On James, see above, Bk. II chap. 1.


On Symeon, see above, Bk. III. chap. 11, note 4.


Of Justus and the following named bishops we know nothing more. Justus is called Judas by Epiphanius, Hær. LXVI. 20.


Zacchæus is called Zacharias by Epiphanius. According to Jerome’s version of Eusebius’ Chron. he became bishop in the fifteenth year of Trajan; according to the Armenian version, in the twelfth year. Dates are given by the Chron. for this bishop and for Seneca, but no confidence is to be reposed in the dates, nor in those given by Epiphanius and Eutychius. The former, when he gives dates at all, is hopelessly at sea. The latter gives exact dates for every bishop, but quite without the support of ancient tradition.


The name Seneca is Latin, the only Latin name in the list. But there is nothing particularly surprising in a Jew’s bearing a Latin name. It was quite common even for native Jews to bear both a Latin, or Greek, and a Hebrew name, and often the former was used to the exclusion of the latter. The name therefore does not disprove Seneca’s Hebrew origin.

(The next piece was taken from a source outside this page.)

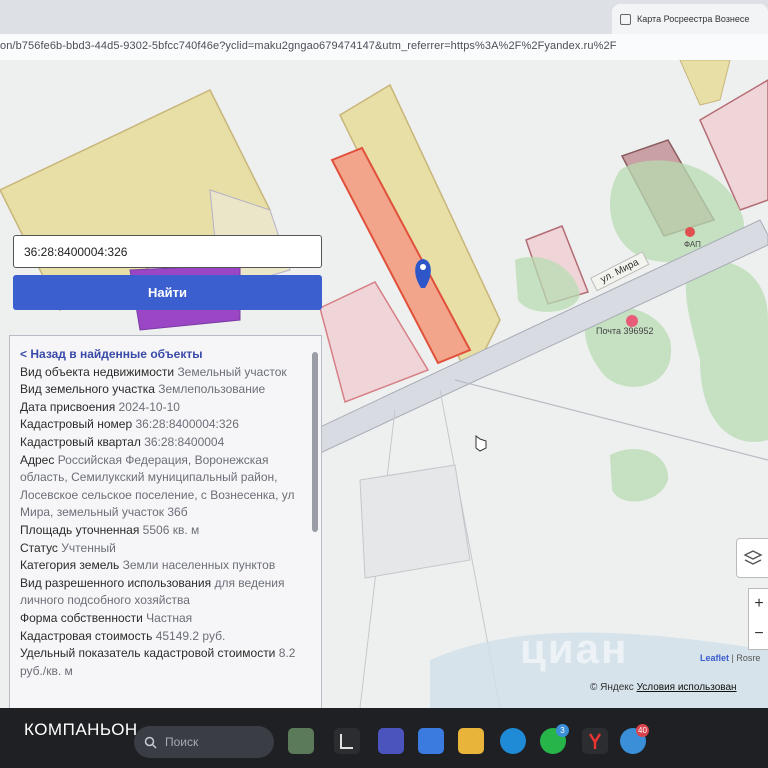 The width and height of the screenshot is (768, 768). I want to click on file-explorer-icon, so click(471, 741).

᾽Εφρῆς. Epiphanius calls him ᾽Ου€φρις. The Armenian version of the Chron. calls him Ephrem; Jerome’s version, Ephres. Syncellus calls him ᾽Εφραΐμ, which is the Hebrew form of the name.


᾽Ιωσήφ. He is called ᾽Ιωσίς by Epiphanius, and Joses by Jerome.

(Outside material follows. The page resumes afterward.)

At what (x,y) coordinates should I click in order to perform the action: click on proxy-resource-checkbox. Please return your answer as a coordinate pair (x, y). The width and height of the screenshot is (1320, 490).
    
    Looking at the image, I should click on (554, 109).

On Xystus, see chap. 4, note 3.


Telesphorus was a martyr, according to Irenæus, III. 3. 3 (compare below, chap. 10, and Bk. V. chap. 6), and the tradition is too old to be doubted. Eusebius here agrees with Jerome’s version of the Chron. in putting the date of Telesphorus’ accession in the year 128 a.d., but the Armenian version puts it in 124; and Lipsius, with whom Overbeck agrees, puts it between 124 and 126. Since he held office eleven years (according to Eusebius, chap. 10, below, and other ancient catalogues), he must have died, according to Lipsius and Overbeck, between 135 and 137 a.d. (the latter being probably the correct date), and not in the first year of Antoninus Pius (138 a.d.), as Eusebius states in chap. 10, below. Tradition says that he fought against Marcion and Valentinus (which is quite possible), and that he was very strict in regard to fasts, sharpening them and increasing their number, which may or may not be true.


We know nothing more about Eumenes. He is said in chap. 11 to have held office thirteen years, and this brings the date of his death into agreement with the date given by the Armenian version of the Chron., which differs by two years from the date given by Jerome.


His predecessor was Justus. See the previous chapter.